-- Begin --

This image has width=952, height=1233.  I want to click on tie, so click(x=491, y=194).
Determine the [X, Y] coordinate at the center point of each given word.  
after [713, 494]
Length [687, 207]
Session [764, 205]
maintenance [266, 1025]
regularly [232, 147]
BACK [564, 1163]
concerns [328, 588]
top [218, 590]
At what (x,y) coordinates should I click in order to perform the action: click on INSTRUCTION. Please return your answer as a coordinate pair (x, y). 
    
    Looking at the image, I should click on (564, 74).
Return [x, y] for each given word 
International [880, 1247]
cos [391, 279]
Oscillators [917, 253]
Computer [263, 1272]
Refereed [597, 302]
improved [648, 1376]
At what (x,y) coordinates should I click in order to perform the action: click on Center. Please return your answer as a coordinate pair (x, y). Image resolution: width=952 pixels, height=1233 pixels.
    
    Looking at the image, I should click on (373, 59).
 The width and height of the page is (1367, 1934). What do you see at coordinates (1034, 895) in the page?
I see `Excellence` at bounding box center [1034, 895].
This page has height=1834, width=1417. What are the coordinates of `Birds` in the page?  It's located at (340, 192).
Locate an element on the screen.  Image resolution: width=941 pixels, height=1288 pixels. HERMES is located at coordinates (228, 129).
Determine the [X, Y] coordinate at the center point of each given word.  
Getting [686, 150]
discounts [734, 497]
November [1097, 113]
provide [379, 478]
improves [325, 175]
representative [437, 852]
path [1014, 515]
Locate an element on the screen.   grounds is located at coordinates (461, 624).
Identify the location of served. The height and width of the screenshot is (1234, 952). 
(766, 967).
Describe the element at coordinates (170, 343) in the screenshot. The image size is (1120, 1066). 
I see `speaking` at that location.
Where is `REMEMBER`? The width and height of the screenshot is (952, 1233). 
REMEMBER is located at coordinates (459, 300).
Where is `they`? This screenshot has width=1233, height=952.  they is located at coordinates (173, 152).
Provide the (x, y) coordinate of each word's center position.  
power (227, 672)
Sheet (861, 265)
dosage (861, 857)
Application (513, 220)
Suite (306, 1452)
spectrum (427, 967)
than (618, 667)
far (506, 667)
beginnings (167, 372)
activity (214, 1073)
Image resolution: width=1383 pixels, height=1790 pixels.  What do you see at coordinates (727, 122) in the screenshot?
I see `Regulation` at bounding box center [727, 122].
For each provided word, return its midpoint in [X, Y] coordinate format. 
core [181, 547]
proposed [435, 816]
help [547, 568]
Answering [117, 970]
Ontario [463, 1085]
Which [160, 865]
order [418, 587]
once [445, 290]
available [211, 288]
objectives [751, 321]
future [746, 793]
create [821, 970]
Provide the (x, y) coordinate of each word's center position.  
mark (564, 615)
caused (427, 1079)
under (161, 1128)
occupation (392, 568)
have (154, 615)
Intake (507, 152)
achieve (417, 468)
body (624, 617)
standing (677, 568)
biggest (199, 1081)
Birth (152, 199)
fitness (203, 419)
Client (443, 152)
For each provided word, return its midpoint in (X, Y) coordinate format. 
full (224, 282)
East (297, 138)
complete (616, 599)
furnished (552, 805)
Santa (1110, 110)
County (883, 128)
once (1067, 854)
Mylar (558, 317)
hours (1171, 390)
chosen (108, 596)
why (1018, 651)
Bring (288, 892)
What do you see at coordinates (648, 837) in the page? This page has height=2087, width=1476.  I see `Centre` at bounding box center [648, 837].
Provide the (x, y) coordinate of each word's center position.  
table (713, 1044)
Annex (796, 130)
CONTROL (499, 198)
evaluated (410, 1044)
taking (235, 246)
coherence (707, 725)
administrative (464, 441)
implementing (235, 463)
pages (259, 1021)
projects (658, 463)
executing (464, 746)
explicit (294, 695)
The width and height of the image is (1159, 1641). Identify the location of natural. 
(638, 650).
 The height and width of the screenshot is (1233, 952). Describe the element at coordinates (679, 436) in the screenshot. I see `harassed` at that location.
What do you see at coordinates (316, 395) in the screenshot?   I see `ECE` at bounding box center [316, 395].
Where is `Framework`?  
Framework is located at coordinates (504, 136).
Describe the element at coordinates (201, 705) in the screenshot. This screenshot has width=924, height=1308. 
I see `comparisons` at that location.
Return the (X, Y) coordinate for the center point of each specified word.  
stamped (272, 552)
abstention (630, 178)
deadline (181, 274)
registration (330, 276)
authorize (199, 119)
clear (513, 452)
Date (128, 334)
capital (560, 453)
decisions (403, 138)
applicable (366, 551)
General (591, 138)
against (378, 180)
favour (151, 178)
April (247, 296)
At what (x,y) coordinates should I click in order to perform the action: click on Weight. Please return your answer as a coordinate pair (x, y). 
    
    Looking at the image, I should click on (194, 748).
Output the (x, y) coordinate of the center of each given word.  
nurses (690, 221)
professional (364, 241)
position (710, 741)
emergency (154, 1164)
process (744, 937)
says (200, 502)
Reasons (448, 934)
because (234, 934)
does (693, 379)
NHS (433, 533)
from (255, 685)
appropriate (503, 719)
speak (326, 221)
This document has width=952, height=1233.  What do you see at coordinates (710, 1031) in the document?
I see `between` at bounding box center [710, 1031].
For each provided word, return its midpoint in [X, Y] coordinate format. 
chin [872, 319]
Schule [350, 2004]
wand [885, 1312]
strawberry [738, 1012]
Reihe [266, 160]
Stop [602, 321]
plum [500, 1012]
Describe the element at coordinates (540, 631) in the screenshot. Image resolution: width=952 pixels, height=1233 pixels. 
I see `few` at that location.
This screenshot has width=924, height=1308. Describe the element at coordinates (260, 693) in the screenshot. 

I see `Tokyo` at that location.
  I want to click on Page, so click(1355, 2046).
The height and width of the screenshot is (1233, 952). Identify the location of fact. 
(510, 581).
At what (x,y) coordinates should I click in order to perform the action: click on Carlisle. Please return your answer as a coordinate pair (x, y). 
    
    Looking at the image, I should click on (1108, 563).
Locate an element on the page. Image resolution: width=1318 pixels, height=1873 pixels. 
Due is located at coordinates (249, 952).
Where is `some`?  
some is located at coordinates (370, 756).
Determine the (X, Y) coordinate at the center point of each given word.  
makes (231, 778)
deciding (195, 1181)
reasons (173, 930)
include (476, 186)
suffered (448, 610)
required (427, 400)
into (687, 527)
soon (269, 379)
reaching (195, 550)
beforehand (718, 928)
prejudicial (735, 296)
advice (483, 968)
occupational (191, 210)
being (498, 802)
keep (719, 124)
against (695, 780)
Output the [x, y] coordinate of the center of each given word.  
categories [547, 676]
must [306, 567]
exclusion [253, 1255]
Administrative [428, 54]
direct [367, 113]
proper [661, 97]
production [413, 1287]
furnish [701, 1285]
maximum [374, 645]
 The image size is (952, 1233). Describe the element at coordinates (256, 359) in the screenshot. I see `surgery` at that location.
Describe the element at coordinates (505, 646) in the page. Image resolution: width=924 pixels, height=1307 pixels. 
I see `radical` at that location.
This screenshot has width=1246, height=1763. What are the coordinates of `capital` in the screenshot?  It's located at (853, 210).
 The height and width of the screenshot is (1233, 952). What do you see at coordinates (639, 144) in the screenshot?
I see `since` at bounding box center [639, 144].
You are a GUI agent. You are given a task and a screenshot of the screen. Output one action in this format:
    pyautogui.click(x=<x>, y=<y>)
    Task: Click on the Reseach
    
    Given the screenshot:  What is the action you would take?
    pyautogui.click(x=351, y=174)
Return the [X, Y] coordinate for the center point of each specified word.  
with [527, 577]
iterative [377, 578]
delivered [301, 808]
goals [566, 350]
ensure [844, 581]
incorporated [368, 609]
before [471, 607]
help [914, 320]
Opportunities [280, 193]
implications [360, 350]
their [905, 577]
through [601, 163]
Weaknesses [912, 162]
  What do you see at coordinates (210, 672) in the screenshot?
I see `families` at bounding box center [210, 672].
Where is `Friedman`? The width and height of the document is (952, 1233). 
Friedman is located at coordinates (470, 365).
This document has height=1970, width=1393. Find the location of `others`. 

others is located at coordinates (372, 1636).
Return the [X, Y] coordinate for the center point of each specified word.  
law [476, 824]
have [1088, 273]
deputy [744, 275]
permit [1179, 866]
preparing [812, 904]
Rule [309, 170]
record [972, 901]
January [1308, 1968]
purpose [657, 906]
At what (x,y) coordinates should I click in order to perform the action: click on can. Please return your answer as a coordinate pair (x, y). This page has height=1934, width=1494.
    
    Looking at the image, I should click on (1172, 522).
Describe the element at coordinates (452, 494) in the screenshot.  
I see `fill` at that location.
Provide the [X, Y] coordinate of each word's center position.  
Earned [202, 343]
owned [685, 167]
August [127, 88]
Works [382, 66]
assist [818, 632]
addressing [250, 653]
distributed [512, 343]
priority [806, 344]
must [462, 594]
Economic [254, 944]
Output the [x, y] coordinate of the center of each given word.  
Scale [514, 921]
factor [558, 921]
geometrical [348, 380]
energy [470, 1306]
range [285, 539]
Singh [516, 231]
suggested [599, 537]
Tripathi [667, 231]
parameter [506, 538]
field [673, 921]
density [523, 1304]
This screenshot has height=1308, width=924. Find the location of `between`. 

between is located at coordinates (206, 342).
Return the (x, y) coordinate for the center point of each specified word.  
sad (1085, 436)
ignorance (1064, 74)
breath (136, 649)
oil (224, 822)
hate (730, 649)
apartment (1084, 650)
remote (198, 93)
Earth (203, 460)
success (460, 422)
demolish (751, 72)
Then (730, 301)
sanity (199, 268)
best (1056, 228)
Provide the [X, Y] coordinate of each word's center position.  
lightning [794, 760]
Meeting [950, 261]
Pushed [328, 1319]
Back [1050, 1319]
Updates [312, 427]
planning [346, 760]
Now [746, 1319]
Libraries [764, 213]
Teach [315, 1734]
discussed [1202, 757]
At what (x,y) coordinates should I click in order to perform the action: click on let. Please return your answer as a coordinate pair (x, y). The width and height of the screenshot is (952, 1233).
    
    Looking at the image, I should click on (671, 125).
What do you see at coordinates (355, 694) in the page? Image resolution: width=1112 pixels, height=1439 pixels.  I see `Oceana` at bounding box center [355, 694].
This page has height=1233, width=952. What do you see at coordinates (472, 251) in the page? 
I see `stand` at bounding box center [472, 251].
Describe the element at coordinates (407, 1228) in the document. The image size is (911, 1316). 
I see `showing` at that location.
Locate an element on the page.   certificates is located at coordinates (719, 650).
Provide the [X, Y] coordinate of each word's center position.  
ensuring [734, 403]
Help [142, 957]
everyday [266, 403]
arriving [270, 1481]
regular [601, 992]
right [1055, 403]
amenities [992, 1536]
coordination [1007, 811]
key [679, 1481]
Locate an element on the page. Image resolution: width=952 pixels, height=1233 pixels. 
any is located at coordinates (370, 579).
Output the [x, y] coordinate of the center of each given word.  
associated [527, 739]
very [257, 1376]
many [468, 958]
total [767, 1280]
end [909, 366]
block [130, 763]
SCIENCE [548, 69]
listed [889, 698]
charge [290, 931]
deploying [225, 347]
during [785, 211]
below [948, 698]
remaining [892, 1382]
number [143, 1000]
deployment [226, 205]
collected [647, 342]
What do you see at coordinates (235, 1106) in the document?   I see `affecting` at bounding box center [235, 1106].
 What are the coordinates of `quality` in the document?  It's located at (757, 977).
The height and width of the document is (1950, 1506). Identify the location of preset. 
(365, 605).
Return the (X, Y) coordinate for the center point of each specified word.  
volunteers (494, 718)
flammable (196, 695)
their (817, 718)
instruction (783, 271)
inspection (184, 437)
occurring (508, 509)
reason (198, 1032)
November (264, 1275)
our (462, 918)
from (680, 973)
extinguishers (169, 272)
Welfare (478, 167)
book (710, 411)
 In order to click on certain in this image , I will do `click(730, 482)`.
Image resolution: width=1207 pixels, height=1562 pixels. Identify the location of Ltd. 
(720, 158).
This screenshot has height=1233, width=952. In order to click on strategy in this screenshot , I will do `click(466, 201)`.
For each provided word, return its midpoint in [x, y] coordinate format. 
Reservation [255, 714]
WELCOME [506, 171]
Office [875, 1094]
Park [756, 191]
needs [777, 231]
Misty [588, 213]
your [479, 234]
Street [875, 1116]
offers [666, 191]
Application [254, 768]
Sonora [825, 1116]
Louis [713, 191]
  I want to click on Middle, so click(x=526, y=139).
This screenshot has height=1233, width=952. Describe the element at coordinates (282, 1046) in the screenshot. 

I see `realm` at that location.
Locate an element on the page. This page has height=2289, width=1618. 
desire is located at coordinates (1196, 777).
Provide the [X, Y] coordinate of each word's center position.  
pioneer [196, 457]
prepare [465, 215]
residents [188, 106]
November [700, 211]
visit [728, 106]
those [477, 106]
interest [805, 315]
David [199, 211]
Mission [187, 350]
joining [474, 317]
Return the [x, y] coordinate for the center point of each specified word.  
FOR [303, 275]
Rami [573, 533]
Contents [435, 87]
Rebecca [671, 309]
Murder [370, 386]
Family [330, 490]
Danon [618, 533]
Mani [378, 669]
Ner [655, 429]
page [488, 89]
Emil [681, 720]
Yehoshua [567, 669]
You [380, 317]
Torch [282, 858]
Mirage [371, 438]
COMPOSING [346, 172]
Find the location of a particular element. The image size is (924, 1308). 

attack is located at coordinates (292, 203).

-- End --

## THE REQUEST:
Copy out the material above word for word, starting at the line that contains "This screenshot has width=1246, height=1763." and ending at the line that contains "implications [360, 350]".

## EXERCISE ANSWER:
This screenshot has width=1246, height=1763. What are the coordinates of `capital` in the screenshot?  It's located at (853, 210).
 The height and width of the screenshot is (1233, 952). What do you see at coordinates (639, 144) in the screenshot?
I see `since` at bounding box center [639, 144].
You are a GUI agent. You are given a task and a screenshot of the screen. Output one action in this format:
    pyautogui.click(x=<x>, y=<y>)
    Task: Click on the Reseach
    
    Given the screenshot:  What is the action you would take?
    pyautogui.click(x=351, y=174)
Return the [X, Y] coordinate for the center point of each specified word.  
with [527, 577]
iterative [377, 578]
delivered [301, 808]
goals [566, 350]
ensure [844, 581]
incorporated [368, 609]
before [471, 607]
help [914, 320]
Opportunities [280, 193]
implications [360, 350]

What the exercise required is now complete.